Yes, soon after the local government elections the type of blame game that took place between the two major partners in government was a matter of discomfort for all of us who are partners in this government. It seems that there is no coherence in governing, and there is a lot of indecision. Such political instability creates a fertile ground for these [extremist] forces. That needs to be settled quickly.
How do you respond to claims that there is rising fundamentalism in the Eastern Province, with funding from West Asian countries?
You know, it’s very typical, this question after a lengthy interview of this nature. Not only you, several media people who have come to interview me end up asking this question. It is again a manifestation of an international mindset. But locally, I don’t see that Muslims have been radicalised to that extent so as to resort to violence.

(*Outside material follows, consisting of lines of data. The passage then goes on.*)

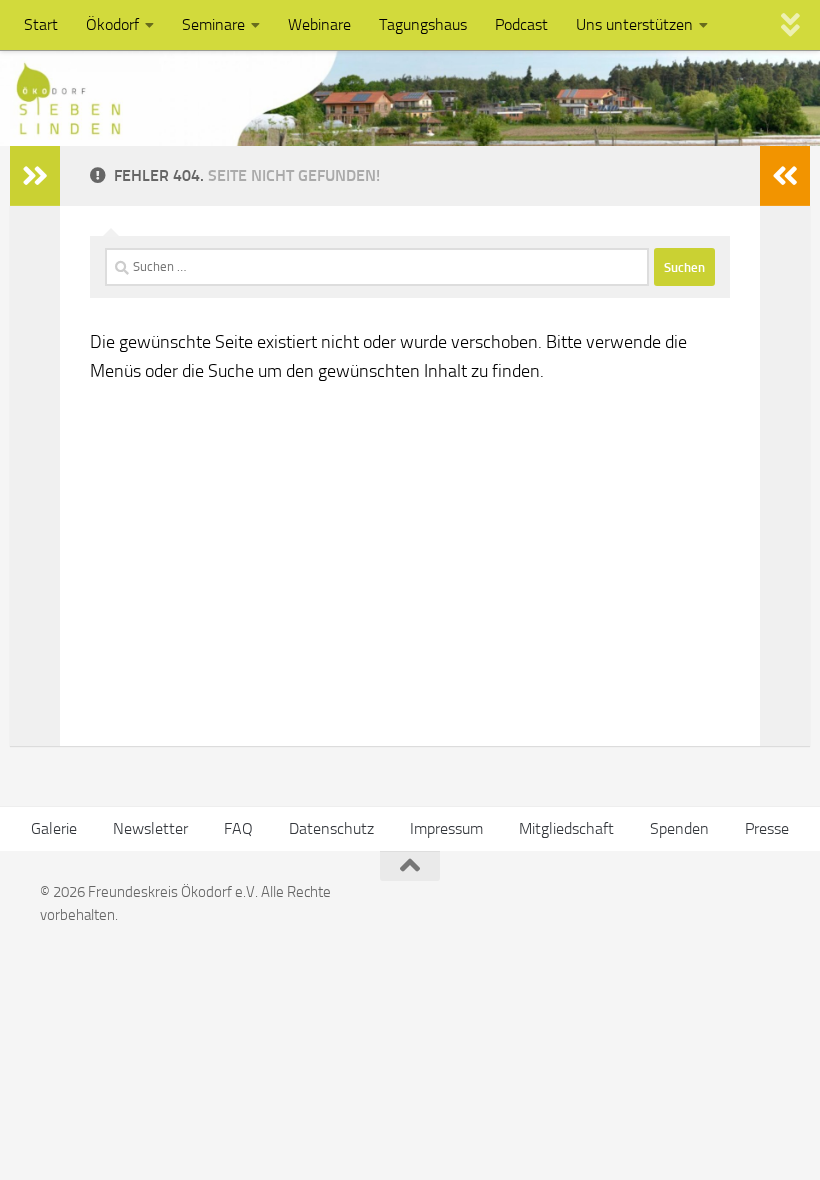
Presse (767, 828)
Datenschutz (331, 828)
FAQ (238, 828)
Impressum (446, 828)
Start (41, 24)
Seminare (213, 24)
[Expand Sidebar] (35, 176)
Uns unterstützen (634, 24)
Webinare (319, 24)
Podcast (521, 24)
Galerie (54, 828)
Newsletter (150, 828)
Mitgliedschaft (566, 828)
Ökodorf (112, 24)
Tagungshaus (423, 24)
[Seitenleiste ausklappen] (785, 176)
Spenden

Whatever radicalisation has been happening, it is in the cultural domain — you see their dress, their attitude to observing their faith, you see a certain amount of this happening, they talk about Wahhabism, or the Salafi ideology being the cause for most of this radicalisation. Then there are various Jama’aths like Sri lanka Thawheed Jama’ath. It is not a case of sectarian radical groups coming and taking root, but these are different schools of thought in Islamic philosophy.
We local politicians know. We have been monitoring, we keep our ears to the ground and we interact with all these people. Sometimes when it is necessary we criticise the attitude of some of these people — the way they propagate their ideology because it can give a different perception to the outsider, that this community is becoming a bit introverted, very exclusivist and reducing interaction with the rest of the community — these are frowned upon by a majority of Muslims in this country.
When it comes to religious practice, whether it is in Hinduism, Christianity, or Judaism, there are different strains, different ideologies being practised by fringe groups. I don’t think we need to worry about these fringe groups as long as they don’t resort to violence as a means to propagate their culture or ideology.
Issues like women’s rights have come into focus. People tend to think Islam is very slow in embracing certain liberal values when it comes to women’s emancipation or their rights. They are cultural issues and those reforms will have to come from within and that is happening now.
Today one of the main issues is women’s participation in the labour force. In South Asia, we are far behind compared to other countries. There are several factors contributing to it. It is because we are more protective of women. But any religious taboo against women working has over time got de-escalated so much that a large number of Muslim women are freely working. But of course, the way in which they dress or behave will be dictated by cultural norms, and that you cannot prevent. That is the right of those people to practise their own culture. That accommodation needs to be there and it should not be perceived as “the other”.